What Was the Outcome?
The court dismissed Summons 148 of 2020. The first and second defendants were not granted discovery of the solicitors’ privileged documents, including drafts, communications, and mental capacity evaluation materials, and they were not permitted to obtain interrogatories against Evelyn Ho seeking details of LLT’s instructions and intentions at that stage.
Practically, the decision meant that the defendants would have to pursue their challenge through the ordinary probate/will proof process, including cross-examination of witnesses at trial, and through any properly timed interlocutory applications for non-party discovery if and when the procedural and evidential basis became clearer.
Why Does This Case Matter?
This case is significant for practitioners because it reinforces the strength of legal professional privilege in the context of will disputes in Singapore. While probate proceedings often involve scrutiny of execution formalities and the circumstances surrounding instructions, the court made clear that privileged solicitor communications and confidential file materials are not automatically disclosable simply because a beneficiary wishes to test authenticity or knowledge and approval.

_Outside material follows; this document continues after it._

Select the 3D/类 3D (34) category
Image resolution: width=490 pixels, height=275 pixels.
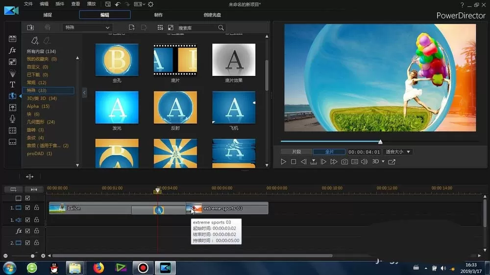[x=42, y=98]
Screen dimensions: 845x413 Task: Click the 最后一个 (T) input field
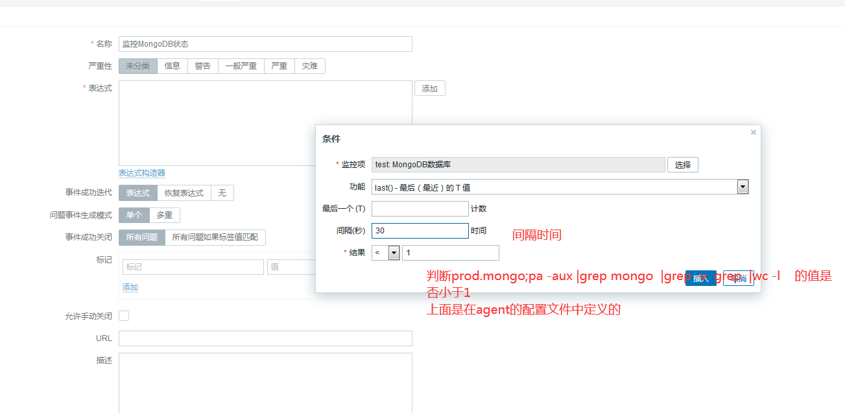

For lawyers advising executors or beneficiaries, the decision provides a clear procedural and evidential roadmap. If a party seeks discovery or interrogatories directed at a solicitor’s confidential materials, it must confront s 128(1) directly. Unless the party can point to a pleaded and supportable basis for the s 128(2) exceptions, or unless privilege is properly waived, the court is likely to refuse early disclosure. The court’s approach also suggests that “relevance” alone is insufficient; the court will consider necessity and timing under the applicable rules governing non-party discovery and interrogatories.
From a litigation strategy perspective, the judgment encourages parties to focus on trial-based mechanisms—particularly cross-examination—rather than attempting to obtain privileged documents at the interlocutory stage. It also warns against over-reliance on foreign authorities that may be context-specific, especially where those authorities are tied to serious disputes about validity and to particular professional practice frameworks.
Legislation Referenced
- Evidence Act (Cap 97, 1997 Rev Ed), s 128(1) and s 128(2) (Professional communications; privilege and exceptions) [CDN] [SSO]
- Family Justice Rules 2014 (S 813/2014), Rule 855(1) (cross-examination in solemn form context)
- Rules of Court (Cap 322, R 5, 2014 Rev Ed), Order 24 r 6(2) and Order 26A r 1(2) (non-party discovery/interrogatories framework)
- Family Justice Rules 2014 (S 813/2014), Rules 467(2) and 495(2) (non-party discovery/interrogatories framework)
Cases Cited
- Larke v Nugus [2000] WTLR 1033
- Re Moss (referenced in connection with Larke v Nugus)
- Geffen v Goodman Estate [1991] 2 SCR 353
Source Documents
This article analyses [2020] SGHCF 14 for legal research and educational purposes. It does not constitute legal advice. Readers should consult the full judgment for the Court's complete reasoning.